■ **INFORMATION**
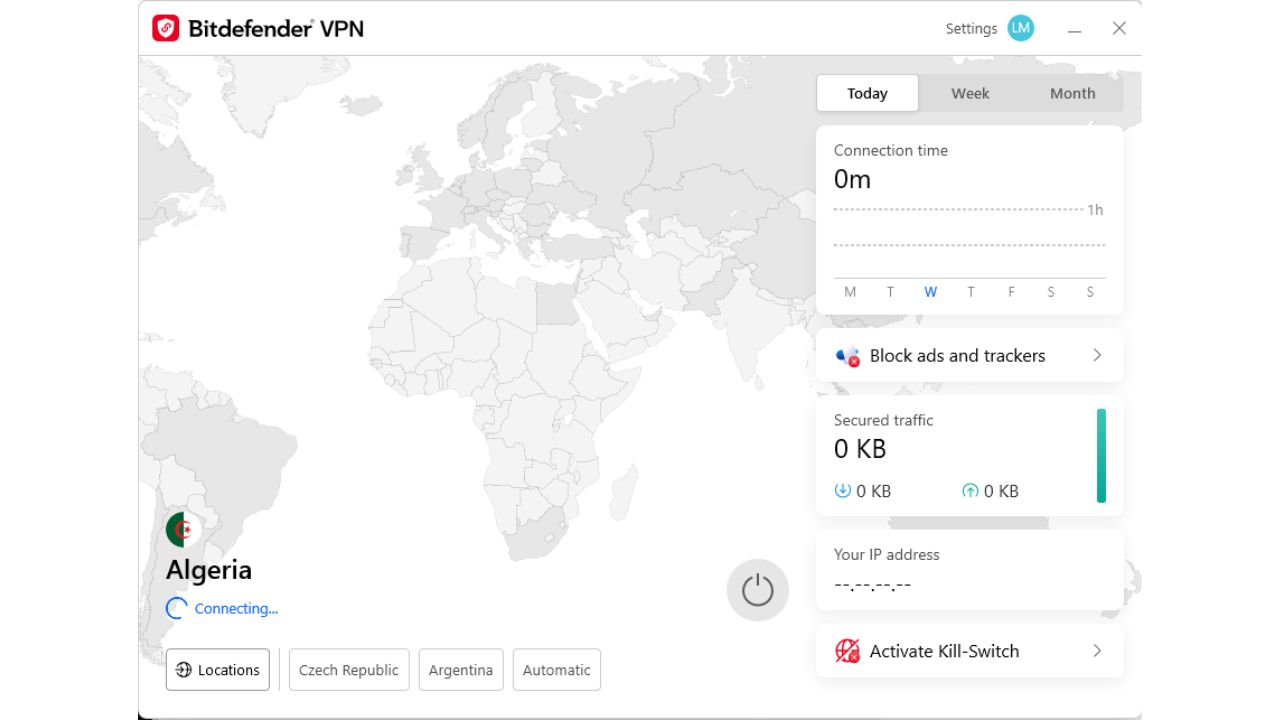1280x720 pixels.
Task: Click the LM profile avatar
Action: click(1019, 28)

* * *

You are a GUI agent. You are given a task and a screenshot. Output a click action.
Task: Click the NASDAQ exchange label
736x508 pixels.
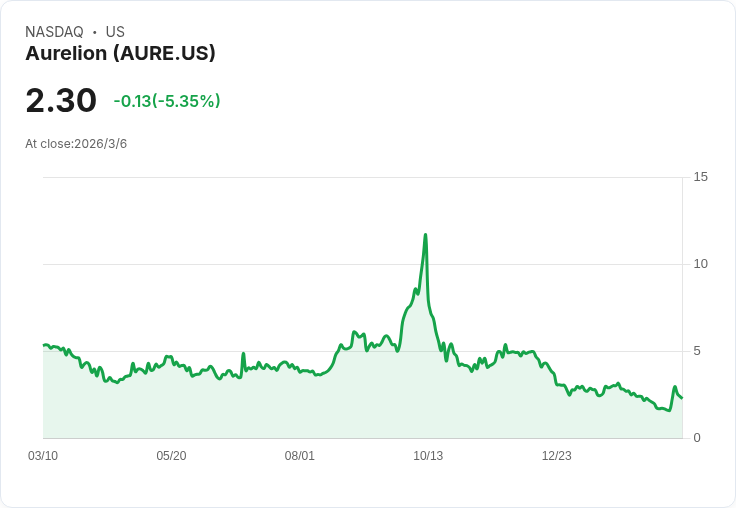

* * *

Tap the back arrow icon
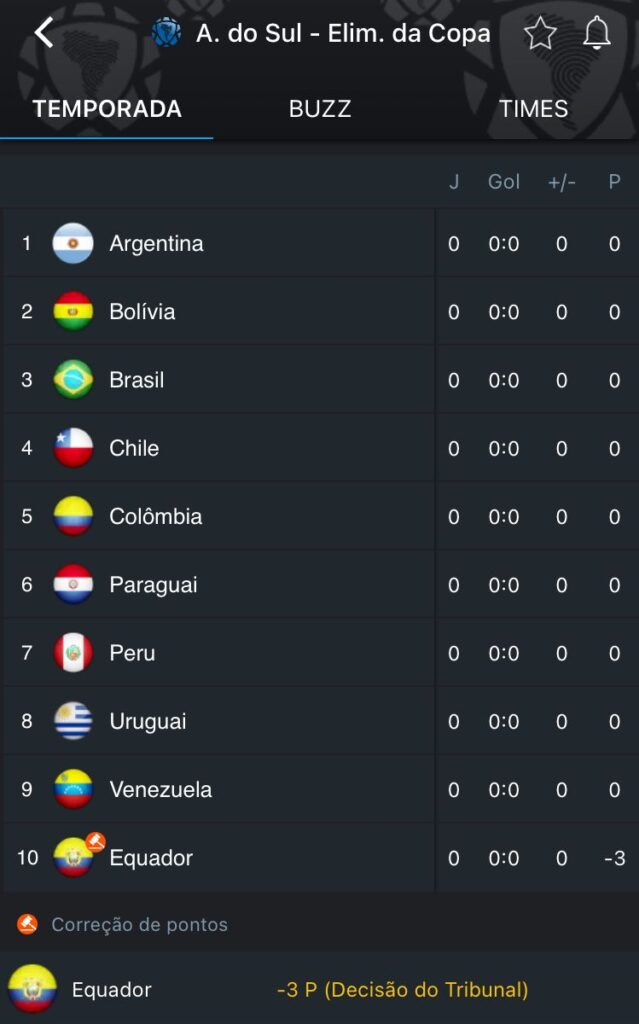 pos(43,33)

■ **ACTION ITEM**
Using the listing above, return word for word each line from the one that has "Task: Click the NASDAQ exchange label" through the one that has "736x508 pixels.", and no line outside that range.

■ **REPLY TO THE TASK**
Task: Click the NASDAQ exchange label
736x508 pixels.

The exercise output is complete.